Friday, November 16, 2012

Price Wars Seen Hurting Solar Sector in China

China’s solar panel manufacturers, who dominate global sales with a two-thirds market share, are confronting growing trade and financial problems, a Chinese industry official acknowledged Tuesday, shortly before one of the industry’s largest companies, Trina Solar, announced weak results for the second quarter.

The Chinese manufacturers “face challenges of decreasing margins, decreasing exports, lack of capital, protectionism and an external environment that continues to deteriorate,” said the official, Chen Huiqing, the deputy director for solar products at the China Chamber of Commerce for Import and Export of Machinery and Electronic Products.

The United States Commerce Department has already imposed preliminary antidumping and antisubsidy tariffs on Chinese solar panels totaling more than 33 percent, although the tariffs are subject to a review by the department this fall that could raise, lower or even repeal them. A coalition of solar manufacturers in Europe has asked the European Union to impose antidumping tariffs.

Ms. Chen, who was the lead speaker Tuesday morning at the Guangzhou International Solar Photovoltaic Exhibition here in southeastern China, said that a team of representatives from the Chinese industry is in Brussels to try to persuade European officials not to start a trade investigation into Chinese solar panels in the coming weeks.

Trina Solar, one of the largest Chinese solar manufacturers, announced Tuesday that it had lost $92.1 million on sales of $346.1 million in the second quarter. Price wars in the industry eroded overall revenue, even as the volume, measured by wattage of solar module shipments, continued to increase.

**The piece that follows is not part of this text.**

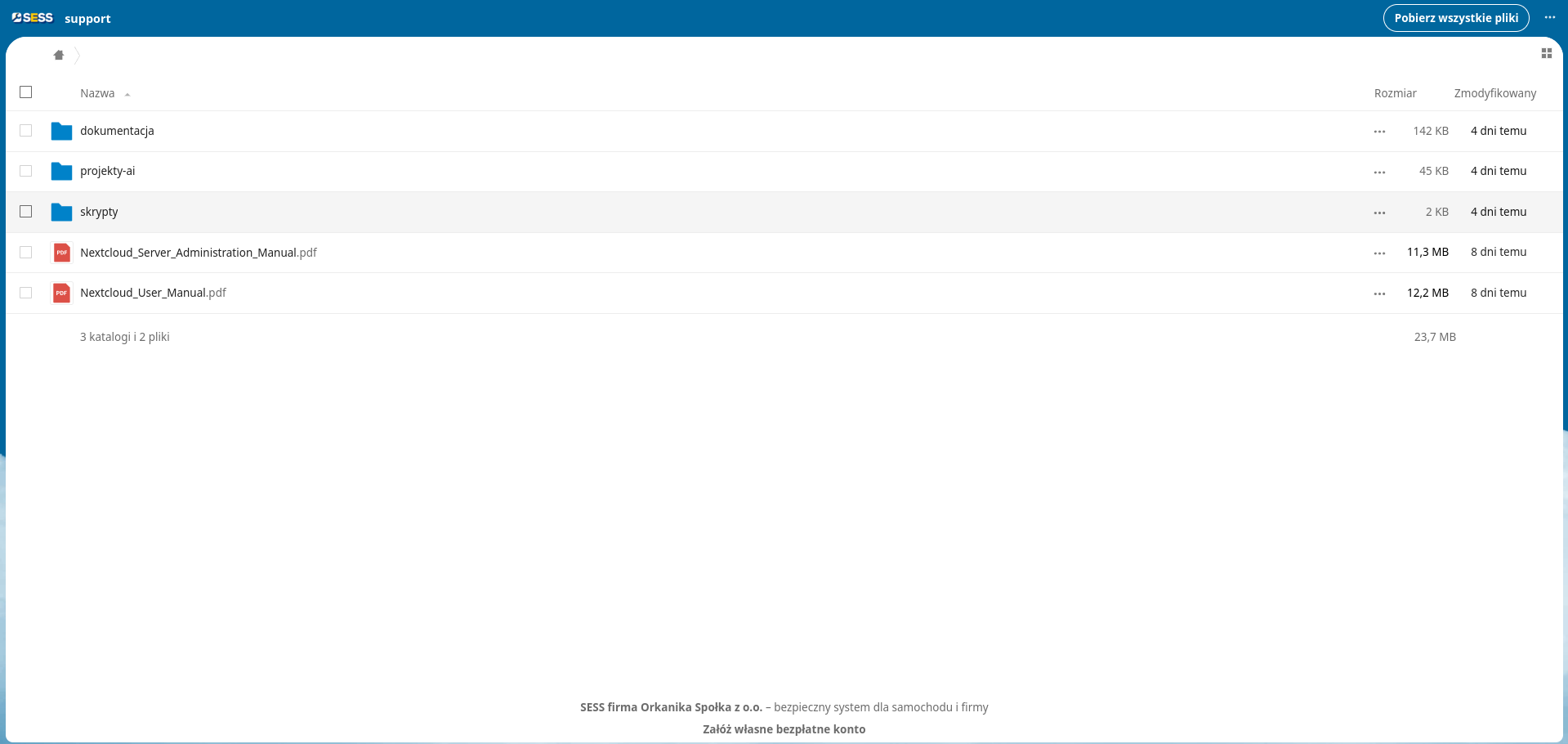Show more actions for Nextcloud_Server_Administration_Manual.pdf
The height and width of the screenshot is (744, 1568).
pyautogui.click(x=1379, y=253)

Solar panel exports soared in the last five years to become one of the largest categories of China’s diverse exports, representing a little more than 1 percent of the total. The European Union, the leader in deploying solar panels through extensive government subsidies, buys five times as many panels from China as the United States, making the European Union’s trade decision crucial for Chinese manufacturers.

But the value of Chinese solar panel exports has already fallen 30 percent in the first six months of 2012 from the comparable period last year, as prices have tumbled.

Several bankruptcies of solar manufacturers in the United States and Germany have created political pressure for action against China, where the government has made it a national priority to expand manufacturing capacity for renewable energy.

As new solar panel factories continue to open in China, the industry’s surplus capacity increases, with downward pressure on prices, said Yotam Ariel, the managing director of Bennu Solar, a research company in Shanghai.

“Everyone talks about the struggle of the U.S. producers, but it seems like the Chinese producers are in a struggle of their own,” he said.

The Chinese Commerce Ministry has complained repeatedly, most recently in a statement Monday, that renewable energy programs by five state governments in the United States discriminate against imports from China, but it has not said whether it might file a challenge with the World Trade Organization. The ministry is also investigating a complaint from Chinese industry that the United States is exporting polysilicon, the main ingredient for solar panels, at prices below manufacturing costs.

American companies have contended that their polysilicon prices are low because they rely on very inexpensive hydroelectric power in Oregon, and energy is the biggest single cost in polysilicon production. Chinese polysilicon producers, who would be the main beneficiaries if China restricted imports from the United States, rely heavily on coal-fired power and have a history of spills of toxic chemicals.

Solar panels are sometimes compared to batteries because it takes so much electricity to make the polysilicon that it can take two years for the panel to generate enough electricity to offset the power used to make it.